Que regarde-t-on en vérité à la plage ?
Le paysage ? Certes, mais très vite – et nous en avons tous fait l’expérience – le sable, les vagues et l’azur se mêlent les uns aux autres sous l’action du soleil. Un pinceau invisible vient fondre en lavis le spectacle, et notre regard se brouille. L’expérience visuelle devient alors profonde. Nous plongeons dans la rêverie. Des images, lentement, apparaissent sur le ciel et la mer, des images venues de loin, du passé ou d’ailleurs, qui se projettent sur le rivage. Car la plage est un cinéma. Une salle de projection où l’on contemple dans un demi-inconscient nos sensations intérieures animées comme par magie sur la côte devenue écran.
Nous regardons aussi nos semblables sur la plage. Elle prend alors des allures de théâtre humain. Les corps s’y dévoilent comme nulle part ailleurs : désirables, saisissants. Le sable devient une scène, et le spectateur, tranquillement allongé sur sa serviette, qui pensait disparaître, peut à son tour devenir l’objet involontaire d’un œil qu’il ignore. Mille pièces se jouent à la fois dans ce renversement perpétuel des rôles. Qui regarde ? Qui est regardé ? L’œil à la plage a cette particularité de se faire invisible : il capture des beautés innocentes. Mais dès lors que l’acteur de la scène se sait regardé, son corps change. Les photographes le savent très bien : avec la conscience du regard s’envole quelque chose de l’âme.
Dans ce mouvement continu du spectacle, il est naturel de se demander si l’on voit réellement à la plage le monde tel qu’il est.

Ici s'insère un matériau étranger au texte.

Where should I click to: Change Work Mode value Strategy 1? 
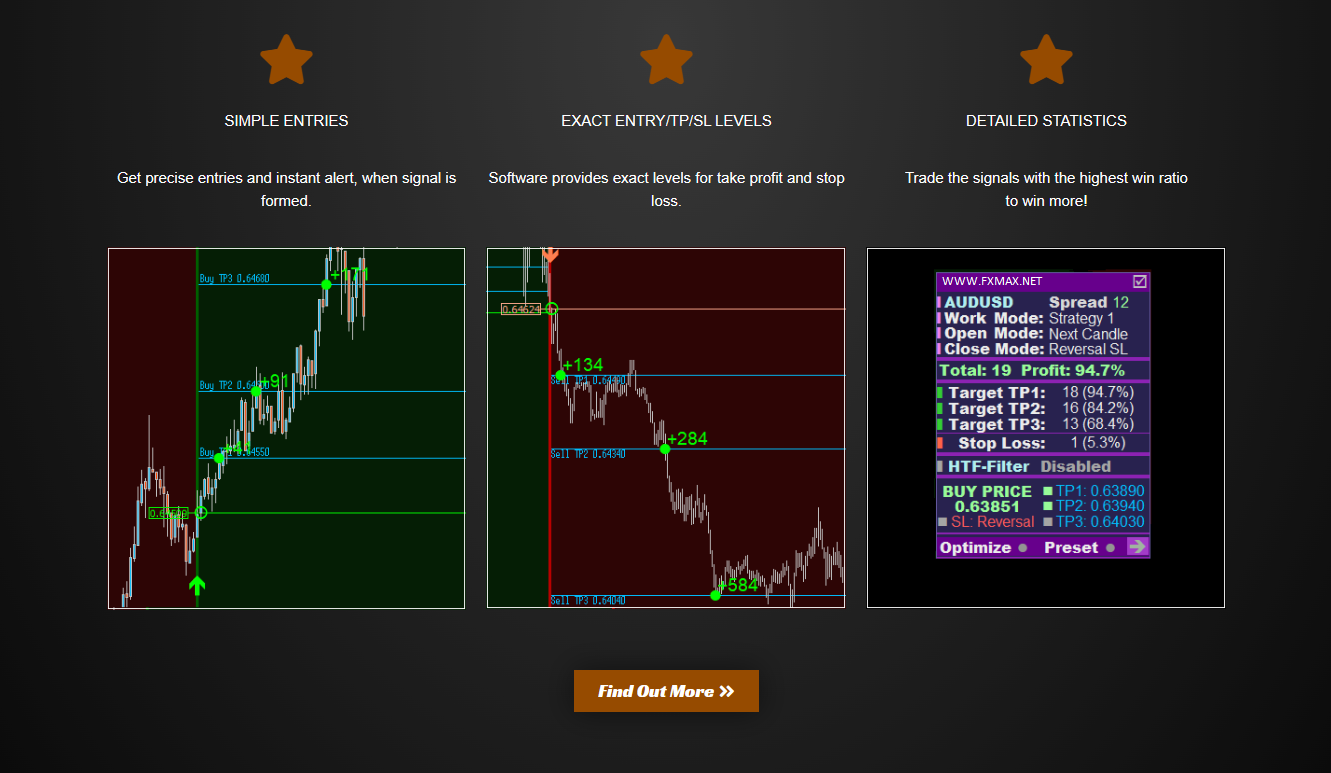click(x=1081, y=318)
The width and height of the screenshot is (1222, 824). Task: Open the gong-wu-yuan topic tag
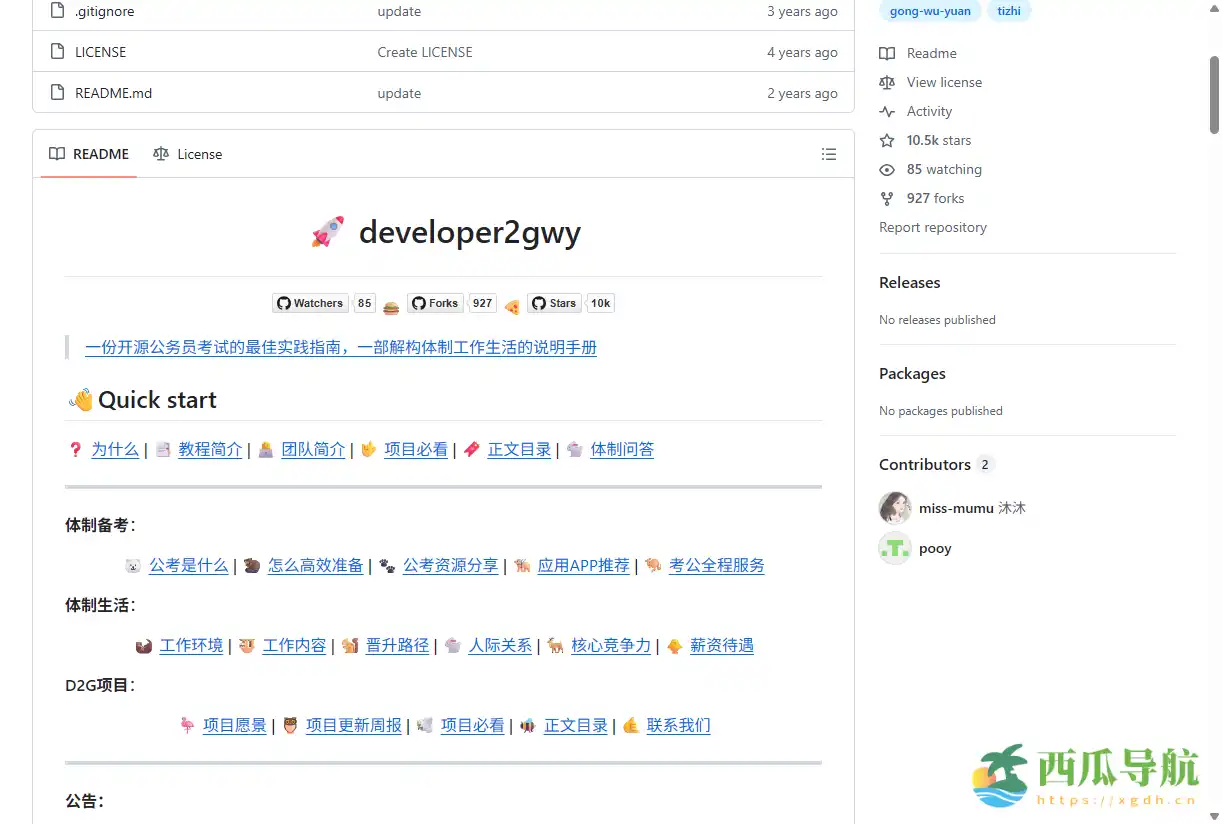point(930,11)
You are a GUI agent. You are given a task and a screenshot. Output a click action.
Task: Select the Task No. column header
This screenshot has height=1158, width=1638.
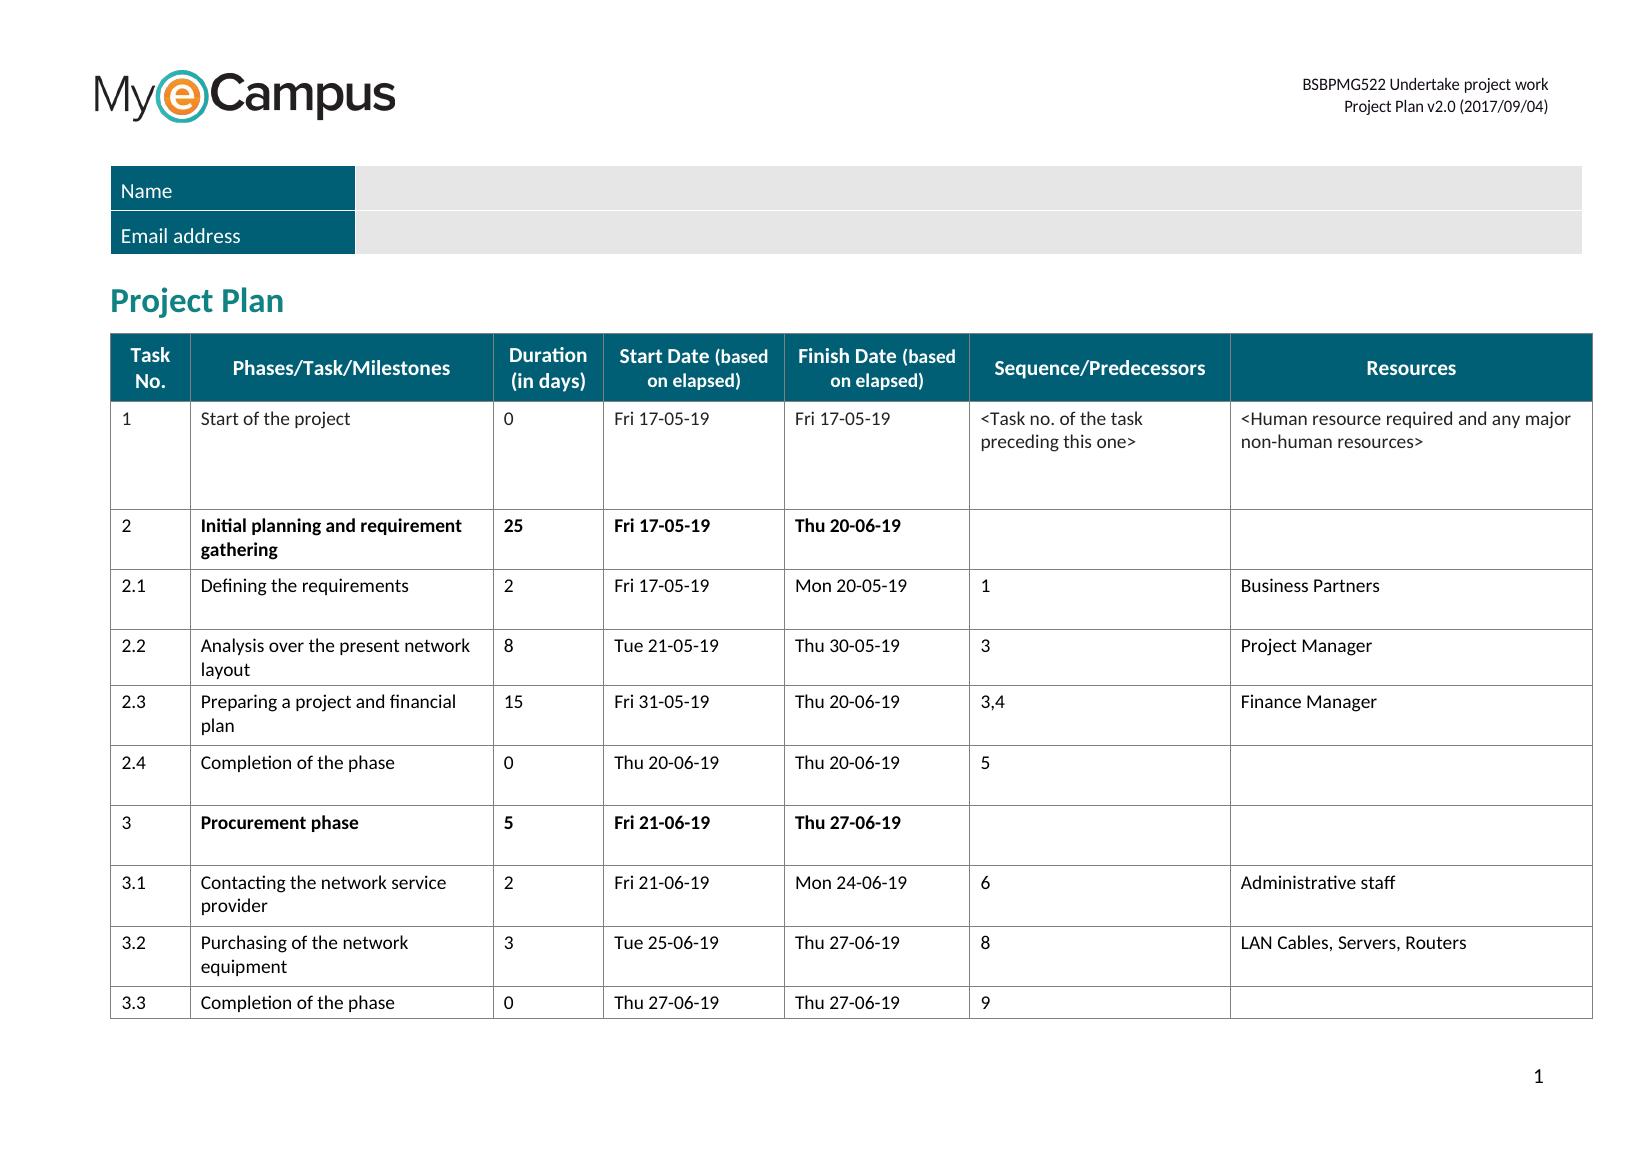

Parmi tous les lieux qui existent, elle est sûrement le lieu le plus trompeur. Car il y a une ivresse du sable. Un enivrement du rivage. Sous l’effet du vent, visions et hallucinations naissent à chaque instant : on prend un rocher pour une femme, un livre pour un coquillage, des oeufs de seiche pour un monstre féérique. C’est un accouchement permanent de mirages auquel on assiste. L’hallucination peut être poétique, artistique, religieuse, divinatrice ou bien encore amoureuse.
Là encore, tout est question de regard. Qu’y a-t-il dans l’être rencontré et aimé durant un séjour balnéaire si ce n’est l’image, enfermée en lui, d’un océan qui brille ? Qu’on le retrouve dans un autre contexte, en ville, loin de la côte, et cet être-plage ressuscite pour nous l’entièreté du monde du rivage. Sous nos yeux éperdus se déplient les rochers, la crête des vagues, la chaleur du soleil. L’homme ou la femme-plage aura pour toujours ce charme surnaturel de celui qui ressuscite la plage en un clignement d’œil.